1674 S. Jeake Arith. (1696) 14 Others..call the twenty-fifth place Quadrillion. 1706 W. Jones Syn. Palmar. Matheseos 8 Then the 4th point from Units stands under Quadrillions. 1795–8 T. Maurice Hindostan (1820) I. i. iv. 142 Two quadrillions..of lunar years. 1891 Pall Mall G. 4 Mar. 3/2, I wonder how many quadrillions, quintillions, sextillions there are of them [locusts]. 1975 Offshore Sept. 246/2 Southern areas of the North Sea off the northeast coast of England produced a record 129 quadrillion BTU's last year. 1976 Sci. Amer. Jan. 21/1 The ERDA projections are expressed in terms of quads, or quadrillions (1015) of British thermal units (B.t.u.). 1977 Ibid. Apr. 71/1 When n is 31, the total number of possible binary trees is 14,544,636,039,226,909, and each of these 14 quadrillion trees will be optimum for some set of assumed frequencies for the 31 words.
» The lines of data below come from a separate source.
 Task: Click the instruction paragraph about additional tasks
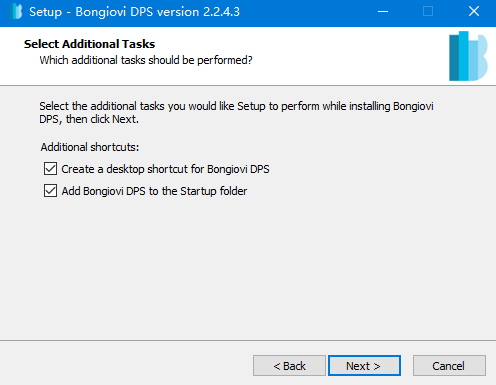[236, 112]
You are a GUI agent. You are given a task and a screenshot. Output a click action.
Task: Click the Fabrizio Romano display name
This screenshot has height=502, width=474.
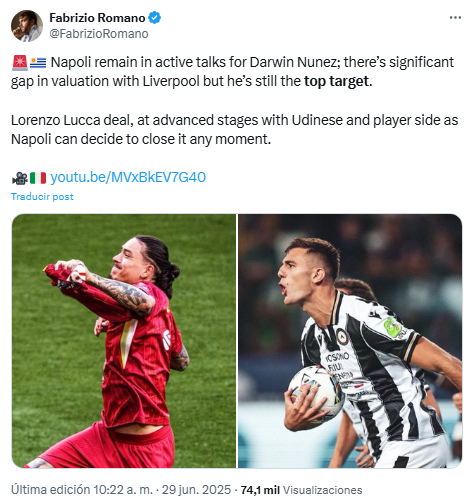(97, 18)
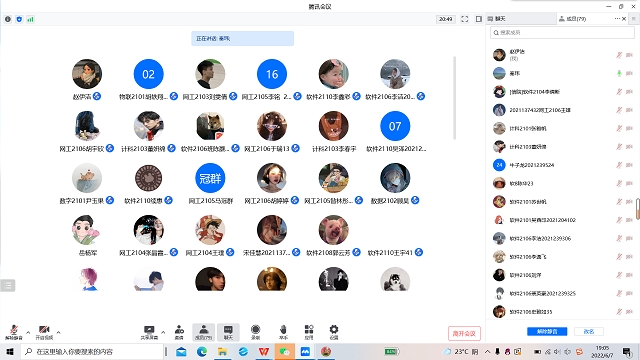The height and width of the screenshot is (360, 640).
Task: Open meeting settings gear icon
Action: point(334,332)
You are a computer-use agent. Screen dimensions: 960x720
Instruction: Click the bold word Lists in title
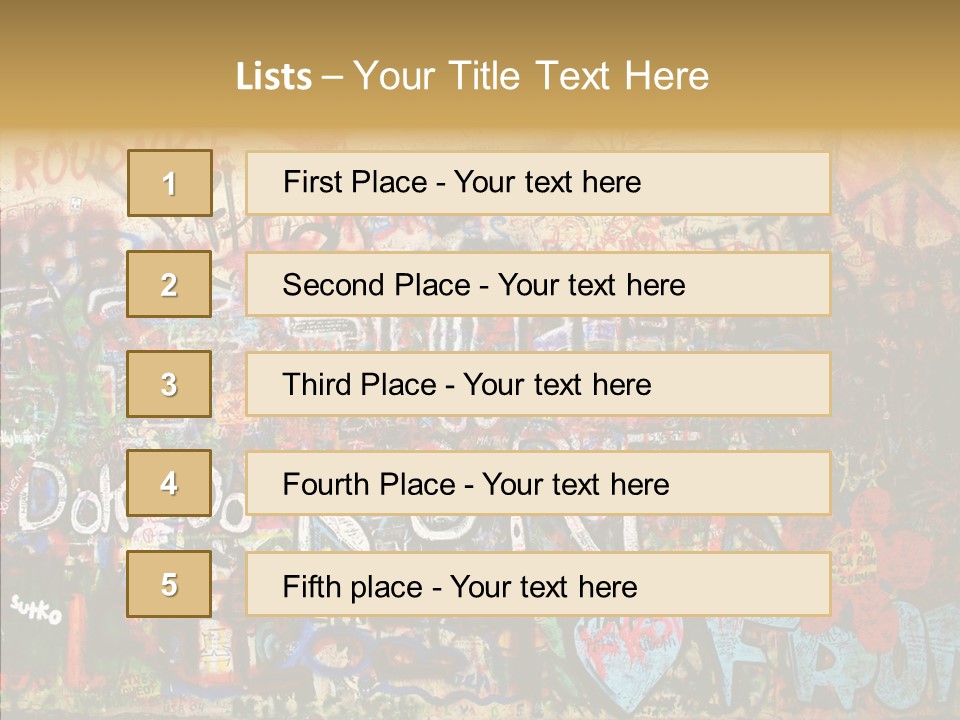pos(274,76)
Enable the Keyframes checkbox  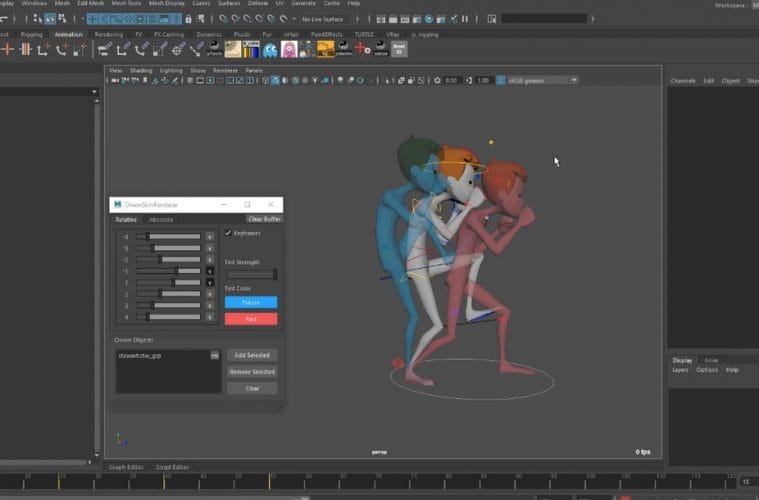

  Hence quaˌdrillioˈnaire (after millionaire), one who possesses a quadrillion of the standard unit of money in any country. quaˈdrillionth a., the ordinal numeral corresponding to quadrillion; n., a quadrillionth part (Funk's Stand. Dict. 1893).

a 1876 M. Collins Pen Sketches (1879) I. 172 A millionaire (we shall soon have billionaires, trillionaires, quadrillionaires). 1882 Sala Amer. Revis. (1885) 174 Silver-mine millionnaires and Wall-street quadrillionnaires. 1976 New Yorker 3 May 30/3 Further advances..should make it possible to record even faster chemical reactions—reactions that take place in femtoseconds, or quadrillionths of a second.